The fourth step is to use the temperature oscillation method to make the hydrate reaction complete. The staff can confirm whether the reaction is complete by calculating the amount of reaction gas required for the hydrate reaction, the amount of reaction gas added, and the gas pressure in the high-pressure reactor. After the reaction is complete, open the hydraulic main valve and start the manual booster pump to pressurize. When the pressure reaches the required pressure, the piston squeezes both sides of the two sleeves simultaneously to obtain the compressed hydrate sample.

Step 5: After the sample is compressed, start the thermal analyzer to measure the thermal properties of the hydrate. The thermal analyzer heats the sample through the probe, and at the same time records the resistance value of the temperature rising with time and feeds it back to the thermal analyzer , the thermal analyzer transmits the measurement information to the data collector for real-time data collection, and finally the computer calculates the thermal physical parameters of the hydrate sample.

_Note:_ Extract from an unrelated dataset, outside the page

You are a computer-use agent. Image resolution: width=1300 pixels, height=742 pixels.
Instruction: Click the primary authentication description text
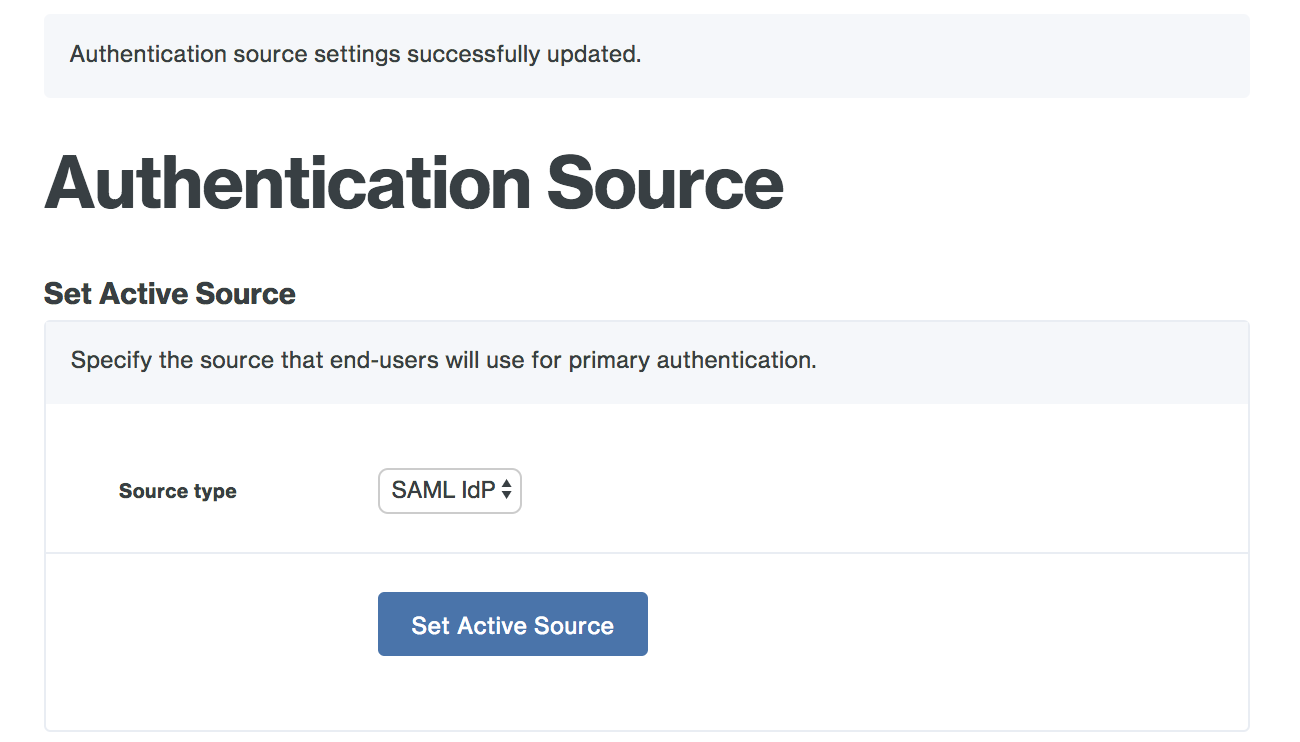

Preferably, when the hydrate sample is generated in situ, a certain proportion of sediment and solution is firstly weighed and filled in the two sleeves, the surface is compacted and smoothed, and then the two sleeves are fastened together.

Preferably, when the hydrate sample is generated in situ and the sample is in the form of loose particles, first place the two sleeves with probes installed in a horizontal high-pressure reactor, and then feed the sediment and solution from the sleeves Inject slowly into the hole.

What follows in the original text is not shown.